Well, I am blown away with how this run went. I thought my pace wasn’t there. I thought it would be hard to hold a 9 minute mile for the 7.5 miles I was running. But no. (and in case the title of this blog post didn’t give it away – I came out of it with two PRs!).
The HBF Run for a Reason holds 3 events, a half marathon, a 12km, and a 4km. As you know, I chose the 12km. I decided I didn’t want to train for another half marathon, but I did want to push myself to go a little faster. The 12km was ideal, as it is an automatic PR- I’ve never run a 12km before. I was almost going to drop to the 4km run, my friend talked me out of it (quite easily) and I didn’t think I had done much serious speedwork to get me a 4km PR.
The 12km run started at 8am – a perfect time. Having jet lag, I was awake at 3am to around 4:30am, fell asleep for a little, then woke at 5am and decided to get up. I did go to bed super early the night before, so I felt really refreshed – sometimes jet lag is the best!! I ate some breakfast, a couple of cups of coffee and was ready to brave the cold trek into the city. My mum (who walked the 4km) and I caught the train to get into the city. HBF really puts on a great event, free public transport, and the race start is right by the city’s station – no long walks to the start line! We left my mum’s house at 7am and were in the city, at the start, at 7:30am. What a perfect start!
The race is actually a little bit of a blur. It’s also the only race that I have run that only has kilometer markers and no mile markers (obviously – as we are in Australia!). It didn’t bother me, but I was also trying not to look at my watch too much, so I can’t really recall how I was feeling at certain points.. But let’s try.
The start was crowded, and everyone rushed off – they were speedy! I was trying to go at my pace, my game plan: stick with 9min/miles for the first half, and try to speed up from there. Well, it didn’t really work out that way. I was getting pulled along by the crowd, and going a little faster than I would have liked. I tried to run easy, and noticed my watch was averaging around a 8:50min/mile for the first kilometer. I decided to try and stick with this pace, as it felt incredibly good (probably due to the cold weather). The first mile ticked past, I looked at my watch and it said I was at a 8:49min/mile. Ok, I can do that – let’s try to stick with that pace.

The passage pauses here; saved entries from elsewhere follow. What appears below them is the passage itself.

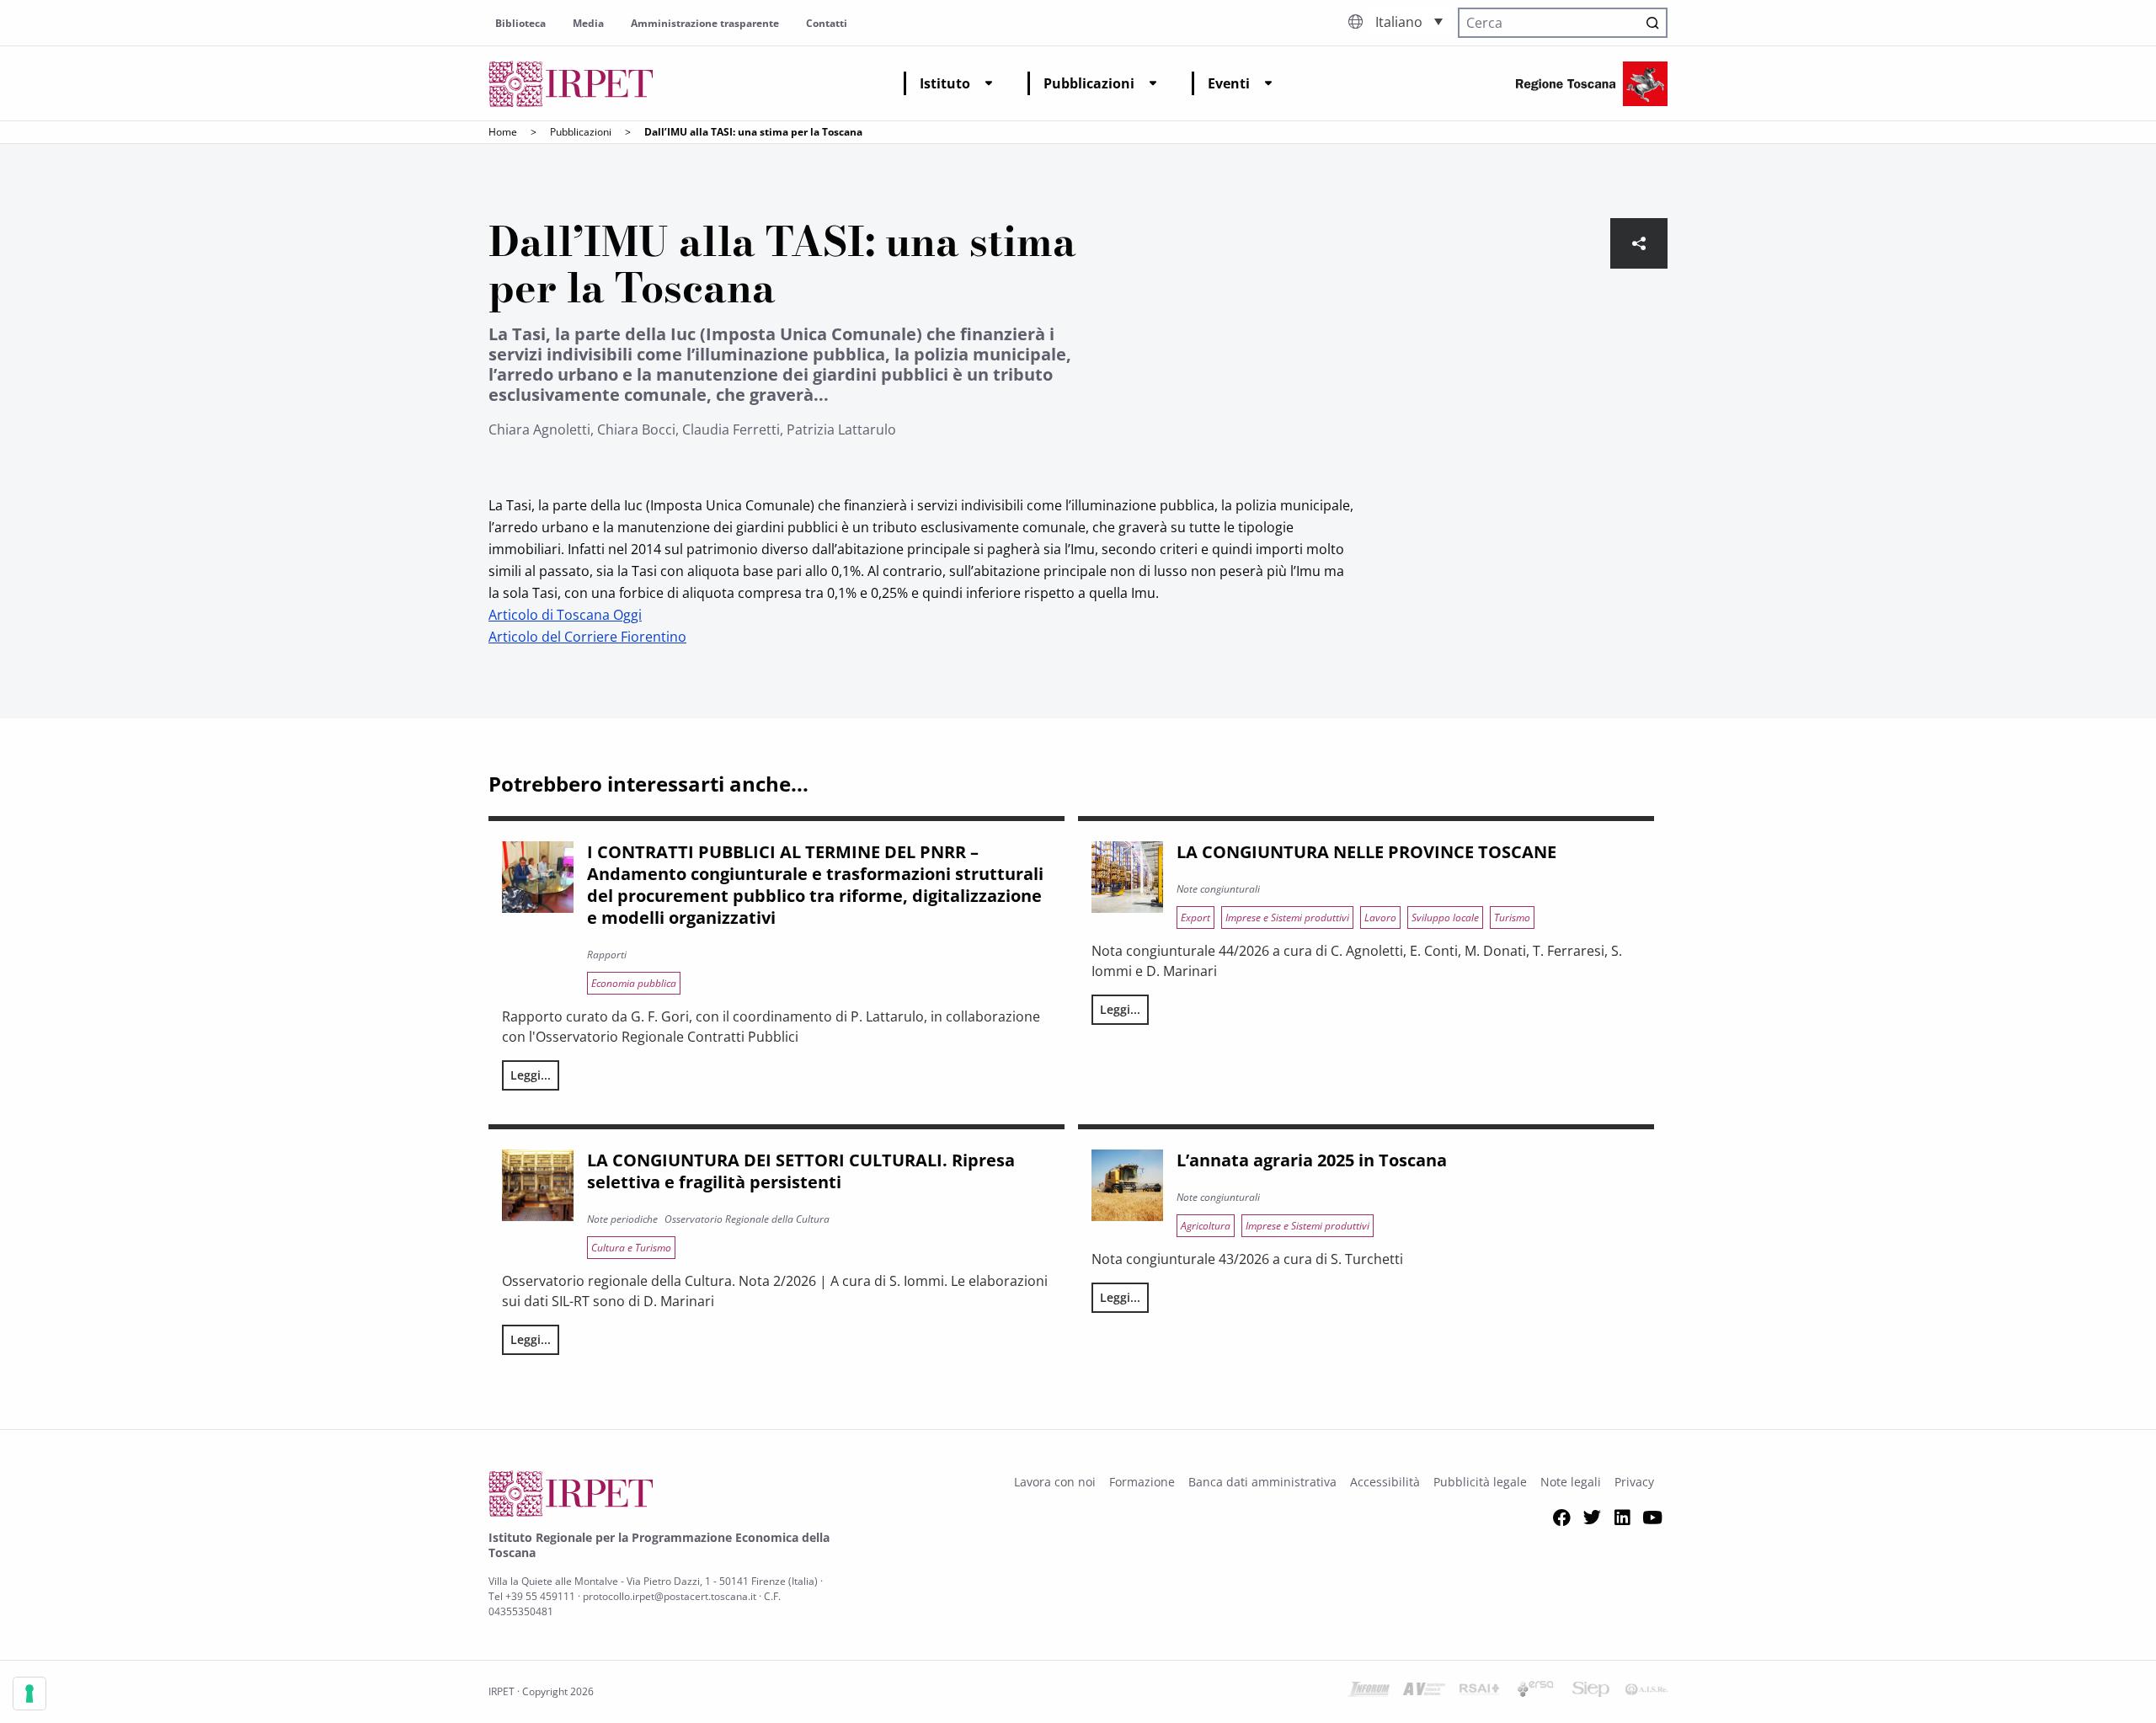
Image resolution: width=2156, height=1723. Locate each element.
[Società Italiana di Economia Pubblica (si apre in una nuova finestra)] (1591, 1692)
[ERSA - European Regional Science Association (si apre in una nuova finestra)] (1535, 1692)
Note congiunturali (1218, 889)
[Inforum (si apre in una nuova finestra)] (1369, 1692)
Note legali (1570, 1482)
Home (502, 132)
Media (588, 23)
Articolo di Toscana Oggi (565, 614)
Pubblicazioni (1088, 83)
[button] (1409, 21)
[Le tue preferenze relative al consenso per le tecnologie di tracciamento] (29, 1694)
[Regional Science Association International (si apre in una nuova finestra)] (1480, 1692)
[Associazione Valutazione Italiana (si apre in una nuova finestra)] (1424, 1692)
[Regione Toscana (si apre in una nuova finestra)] (1592, 84)
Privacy (1634, 1482)
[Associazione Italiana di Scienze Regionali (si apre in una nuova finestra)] (1646, 1692)
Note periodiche (622, 1219)
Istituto (945, 83)
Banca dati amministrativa (1262, 1482)
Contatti (826, 23)
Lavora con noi (1055, 1482)
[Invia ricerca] (1652, 22)
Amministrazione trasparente (705, 23)
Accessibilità (1385, 1482)
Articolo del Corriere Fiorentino (587, 636)
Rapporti (607, 954)
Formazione (1142, 1482)
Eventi (1229, 83)
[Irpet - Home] (571, 84)
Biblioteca (520, 23)
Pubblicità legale (1480, 1482)
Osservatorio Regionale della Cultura (747, 1219)
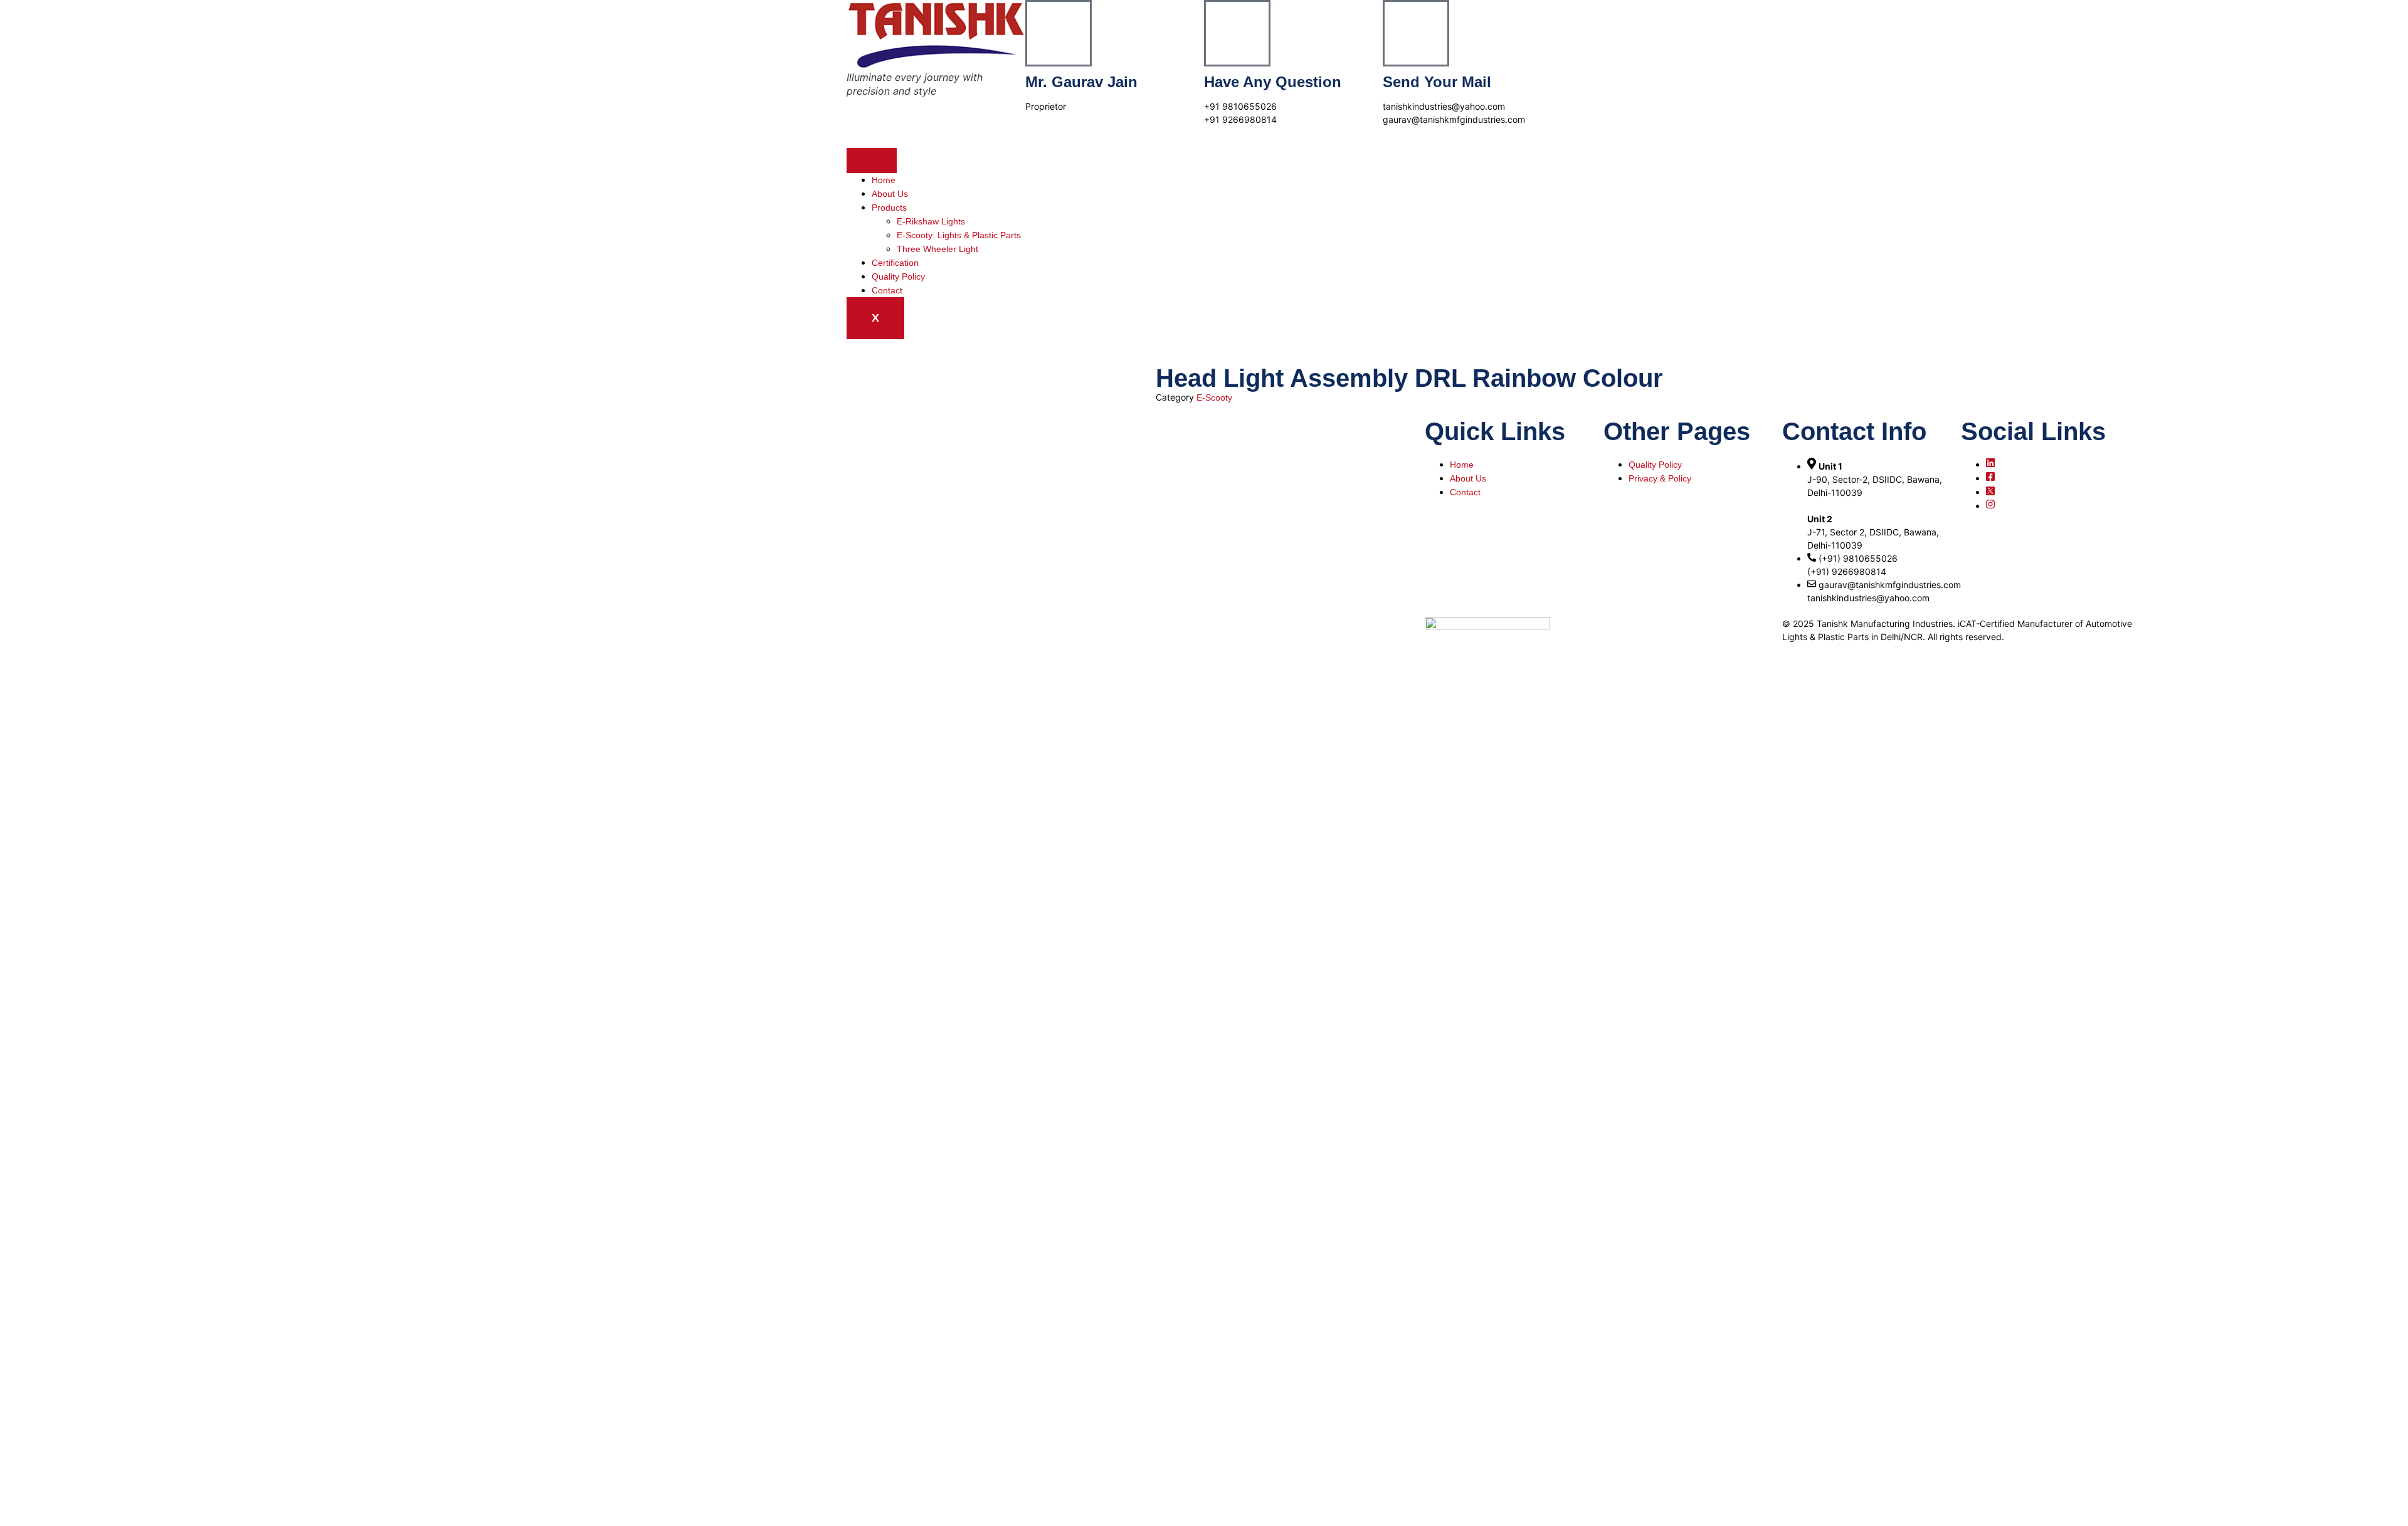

I think kilometers 3- 4 went through the Graham Farmer Tunnel – which was pretty cool running on a freeway, going through the tunnel – though it got very warm! I was excited to see the light at the end of the tunnel – I knew cooler temperatures would be out there! I didn’t look at my watch for miles 2 and 3 – I just ran by feel, trying to stay comfortable. Mile 4 I glanced down and got a complete shock – 8:23min/mile. I think there was a bit of a downhill during that mile! I felt good, and just kept trying to run easy. Mile 6 is where I decided that with 2 and a half miles to go I could try to push a little. However, the last two and a half miles is also where there where quite a few congested areas. I think the 12km group had started coming up on some of the half marathon group, so it got a little crazy, and also some turns and tight areas.
Counting down, and knowing I only had one mile to go I tried to push on, not going all out, but definitely going harder that what was comfortable for me. We ended up running into Gloucester Park – where Perth holds the horse trotting – so we ran on the course where the horses run! That is a first!
I crossed the finish line to see 1:04:xx. And to be honest, I was a little disappointed that it wasn’t 1:03 – but I knew I had run a great race. And, as it turns out my watch told me I ran it under 1:04!
I also mentioned two PR’s that I had broken – the other one? Well, that’s my 10km! I managed to knock nearly a minute off that time! My question is do I count it? I mean, it isn’t a stand alone PR… so does it count?